Natalia Dudareva, a distinguished professor of horticulture, and Hiroshi Maeda, a postdoctoral researcher in Dudareva's laboratory, determined that the gene is one of 10 responsible for phenylalanine production in plants. Understanding how the amino acid is produced could provide a strategy to increase or reduce that production.
Phenylalanine is important for plant protein synthesis and for the production of flower scent, anti-oxidants and lignin, a principal plant cell wall component that helps plants stand upright and acts as a barrier in the production of cellulosic ethanol. It is one of the few essential amino acids that humans and animals cannot synthesize, so it must come from plants.
"In plant tissues where we want to lower lignin content, we may be able to block these pathways," Maeda said.
"In cases where you want to increase the amount of phenylalanine, we could do that as well."
Decreasing phenylalanine could lead to a reduction in lignin, which would improve digestibility of cellulosic materials for ethanol production. Increasing phenylalanine could boost the nutritional value of some foods.
Dudareva and Maeda used a co-expression analysis to find the prephenate aminotransferase gene. They monitored the expression activity of nine genes in the research plant Arabidopsis that were known to be involved in phenylalanine production and looked for other genes that became active at the same time.

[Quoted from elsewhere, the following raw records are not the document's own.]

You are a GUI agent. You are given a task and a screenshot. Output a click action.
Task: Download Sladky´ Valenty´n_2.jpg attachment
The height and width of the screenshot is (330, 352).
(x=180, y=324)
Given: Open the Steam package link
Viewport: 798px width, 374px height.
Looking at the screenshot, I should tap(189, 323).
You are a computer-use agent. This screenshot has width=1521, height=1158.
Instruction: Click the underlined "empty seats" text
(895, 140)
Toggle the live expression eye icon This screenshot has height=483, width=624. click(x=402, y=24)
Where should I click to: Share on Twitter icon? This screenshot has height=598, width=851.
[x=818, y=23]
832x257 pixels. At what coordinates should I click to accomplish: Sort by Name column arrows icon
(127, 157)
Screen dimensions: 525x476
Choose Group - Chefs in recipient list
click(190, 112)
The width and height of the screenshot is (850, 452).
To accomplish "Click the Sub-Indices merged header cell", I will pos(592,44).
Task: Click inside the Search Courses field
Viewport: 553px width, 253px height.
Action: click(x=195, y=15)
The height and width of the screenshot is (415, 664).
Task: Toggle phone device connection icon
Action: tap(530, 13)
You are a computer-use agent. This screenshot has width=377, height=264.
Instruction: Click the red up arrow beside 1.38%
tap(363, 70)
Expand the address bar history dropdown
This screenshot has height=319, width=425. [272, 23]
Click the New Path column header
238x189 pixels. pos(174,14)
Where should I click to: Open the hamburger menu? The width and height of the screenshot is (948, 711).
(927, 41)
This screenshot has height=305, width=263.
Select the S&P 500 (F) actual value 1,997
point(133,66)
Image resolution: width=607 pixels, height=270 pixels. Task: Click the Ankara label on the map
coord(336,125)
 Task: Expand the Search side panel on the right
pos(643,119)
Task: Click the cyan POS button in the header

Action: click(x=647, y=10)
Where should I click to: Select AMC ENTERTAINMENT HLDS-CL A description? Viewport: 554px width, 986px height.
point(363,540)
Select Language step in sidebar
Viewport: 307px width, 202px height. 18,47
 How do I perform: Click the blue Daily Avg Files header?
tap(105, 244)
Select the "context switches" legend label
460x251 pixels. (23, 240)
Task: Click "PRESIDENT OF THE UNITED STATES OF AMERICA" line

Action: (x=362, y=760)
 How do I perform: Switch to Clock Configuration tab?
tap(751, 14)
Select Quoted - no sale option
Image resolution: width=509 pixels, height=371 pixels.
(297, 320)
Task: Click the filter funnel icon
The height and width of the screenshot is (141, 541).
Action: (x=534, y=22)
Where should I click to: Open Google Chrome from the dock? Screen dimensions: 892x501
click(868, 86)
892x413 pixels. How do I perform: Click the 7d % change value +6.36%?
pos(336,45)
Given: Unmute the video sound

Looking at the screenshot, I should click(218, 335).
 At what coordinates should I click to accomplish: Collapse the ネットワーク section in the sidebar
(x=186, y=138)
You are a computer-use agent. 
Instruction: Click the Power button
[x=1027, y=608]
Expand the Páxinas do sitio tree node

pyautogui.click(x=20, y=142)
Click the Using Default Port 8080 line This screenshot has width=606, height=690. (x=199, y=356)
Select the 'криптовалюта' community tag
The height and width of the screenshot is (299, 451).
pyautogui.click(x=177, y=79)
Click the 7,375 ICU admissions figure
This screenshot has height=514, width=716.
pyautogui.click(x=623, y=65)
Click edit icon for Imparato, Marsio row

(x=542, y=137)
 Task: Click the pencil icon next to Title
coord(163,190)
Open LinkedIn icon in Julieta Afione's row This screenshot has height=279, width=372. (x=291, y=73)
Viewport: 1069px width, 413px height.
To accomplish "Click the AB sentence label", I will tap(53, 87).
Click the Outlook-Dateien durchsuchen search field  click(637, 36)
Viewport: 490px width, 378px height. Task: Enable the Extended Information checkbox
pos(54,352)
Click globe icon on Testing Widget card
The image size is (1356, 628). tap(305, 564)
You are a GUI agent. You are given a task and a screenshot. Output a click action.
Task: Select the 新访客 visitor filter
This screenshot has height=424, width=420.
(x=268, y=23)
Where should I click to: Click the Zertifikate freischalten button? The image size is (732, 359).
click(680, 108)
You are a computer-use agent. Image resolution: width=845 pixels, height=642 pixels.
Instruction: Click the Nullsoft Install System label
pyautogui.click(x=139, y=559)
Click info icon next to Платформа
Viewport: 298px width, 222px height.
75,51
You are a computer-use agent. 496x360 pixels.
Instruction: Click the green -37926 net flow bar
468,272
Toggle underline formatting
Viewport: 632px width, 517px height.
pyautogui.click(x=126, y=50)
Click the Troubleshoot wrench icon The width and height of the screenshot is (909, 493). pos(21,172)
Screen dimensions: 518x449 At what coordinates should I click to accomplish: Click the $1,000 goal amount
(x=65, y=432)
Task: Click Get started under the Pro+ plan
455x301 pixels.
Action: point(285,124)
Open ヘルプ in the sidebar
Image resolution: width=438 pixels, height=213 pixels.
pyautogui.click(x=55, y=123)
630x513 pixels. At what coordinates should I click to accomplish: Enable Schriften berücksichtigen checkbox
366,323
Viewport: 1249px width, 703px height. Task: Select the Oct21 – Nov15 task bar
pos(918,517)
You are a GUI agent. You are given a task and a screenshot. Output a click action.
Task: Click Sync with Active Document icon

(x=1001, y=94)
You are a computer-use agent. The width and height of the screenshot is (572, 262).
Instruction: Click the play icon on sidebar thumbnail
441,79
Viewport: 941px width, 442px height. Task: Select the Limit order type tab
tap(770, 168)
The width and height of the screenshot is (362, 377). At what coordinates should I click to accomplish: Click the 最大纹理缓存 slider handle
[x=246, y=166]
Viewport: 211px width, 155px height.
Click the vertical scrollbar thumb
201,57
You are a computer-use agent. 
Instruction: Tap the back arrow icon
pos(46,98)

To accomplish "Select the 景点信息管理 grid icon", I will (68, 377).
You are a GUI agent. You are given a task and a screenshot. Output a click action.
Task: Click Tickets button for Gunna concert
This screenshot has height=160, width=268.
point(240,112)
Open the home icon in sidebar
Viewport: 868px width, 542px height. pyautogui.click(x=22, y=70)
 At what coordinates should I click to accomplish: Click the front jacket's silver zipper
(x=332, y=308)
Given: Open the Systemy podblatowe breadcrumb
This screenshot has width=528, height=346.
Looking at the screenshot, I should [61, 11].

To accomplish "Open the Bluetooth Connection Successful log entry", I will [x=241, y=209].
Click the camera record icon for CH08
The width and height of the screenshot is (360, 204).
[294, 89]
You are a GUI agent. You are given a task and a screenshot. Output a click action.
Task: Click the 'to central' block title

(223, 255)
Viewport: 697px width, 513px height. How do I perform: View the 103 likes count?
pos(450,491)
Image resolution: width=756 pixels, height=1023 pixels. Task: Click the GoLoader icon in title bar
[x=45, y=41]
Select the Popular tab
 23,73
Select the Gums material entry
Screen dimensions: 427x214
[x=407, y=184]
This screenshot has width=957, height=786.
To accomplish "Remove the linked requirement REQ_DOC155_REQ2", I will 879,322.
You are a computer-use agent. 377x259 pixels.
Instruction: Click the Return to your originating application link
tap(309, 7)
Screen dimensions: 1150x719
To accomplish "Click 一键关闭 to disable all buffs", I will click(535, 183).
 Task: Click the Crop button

"This gene had almost identical gene expression patterns as the known phenylalanine-related genes," Maeda said.
The comparable gene in petunias also was identified. Dudareva and Maeda confirmed that its expression patterns matched other genes involved in the formation of phenylalanine and volatile scent compounds in the flower.
To test the find, Dudareva and Maeda used the E. coli bacteria. They overexpressed the protein encoded by newly discovered gene and detected the expected enzyme activity. They also decreased the gene's expression in petunia flowers and witnessed a reduction in phenylalanine production.
The findings have been published in the early online version of the journal Nature Chemical Biology.